Retype the data below verbatim; pictures do not belong in the copy.

··· MATERIAL PROVIDED

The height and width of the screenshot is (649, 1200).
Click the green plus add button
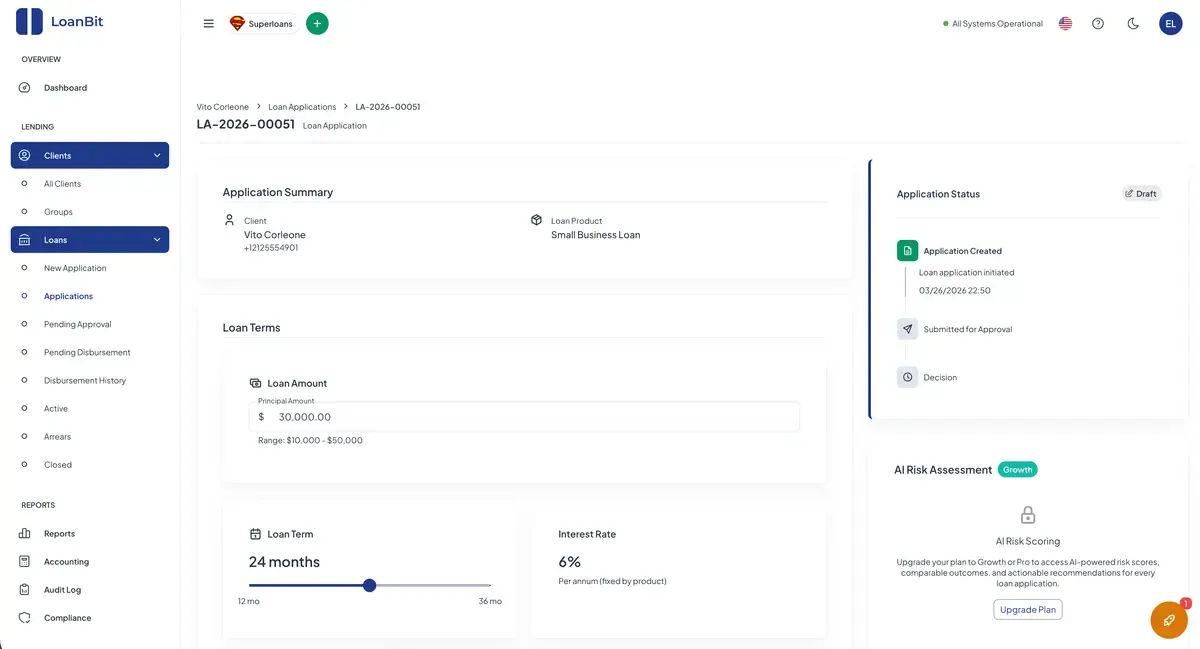[x=317, y=23]
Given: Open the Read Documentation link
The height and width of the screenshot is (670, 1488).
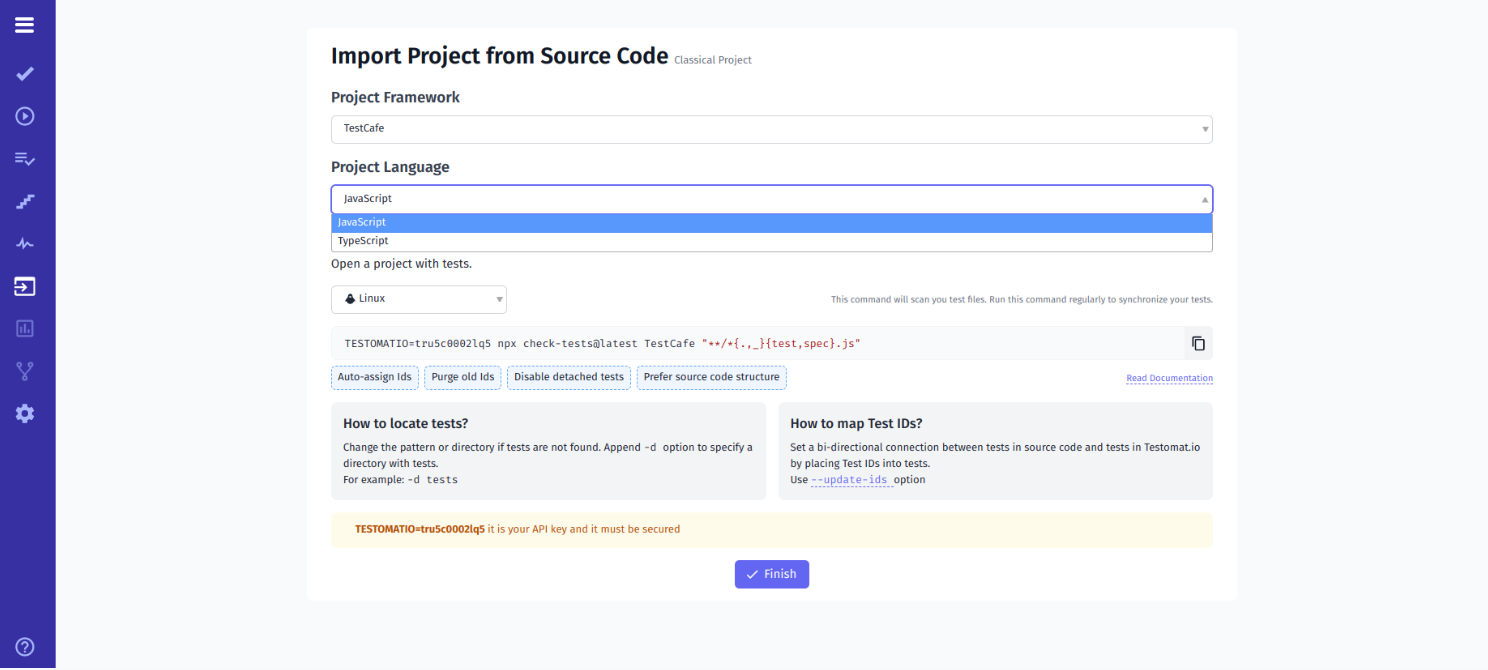Looking at the screenshot, I should pyautogui.click(x=1169, y=377).
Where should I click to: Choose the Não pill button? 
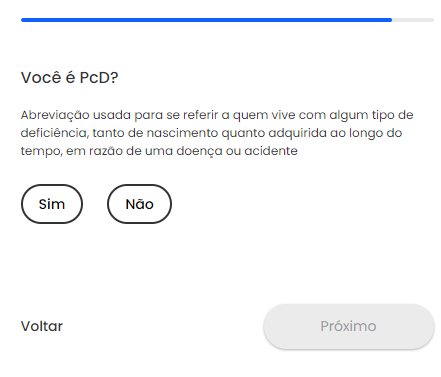coord(139,204)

······

§ **ANSWER TO THE EXERCISE**:
The height and width of the screenshot is (649, 1200).
Click the green plus add button
[x=317, y=23]
Given: Open the Read Documentation link
The height and width of the screenshot is (670, 1488).
Looking at the screenshot, I should pyautogui.click(x=1169, y=377).
Where should I click to: Choose the Não pill button? 
coord(139,204)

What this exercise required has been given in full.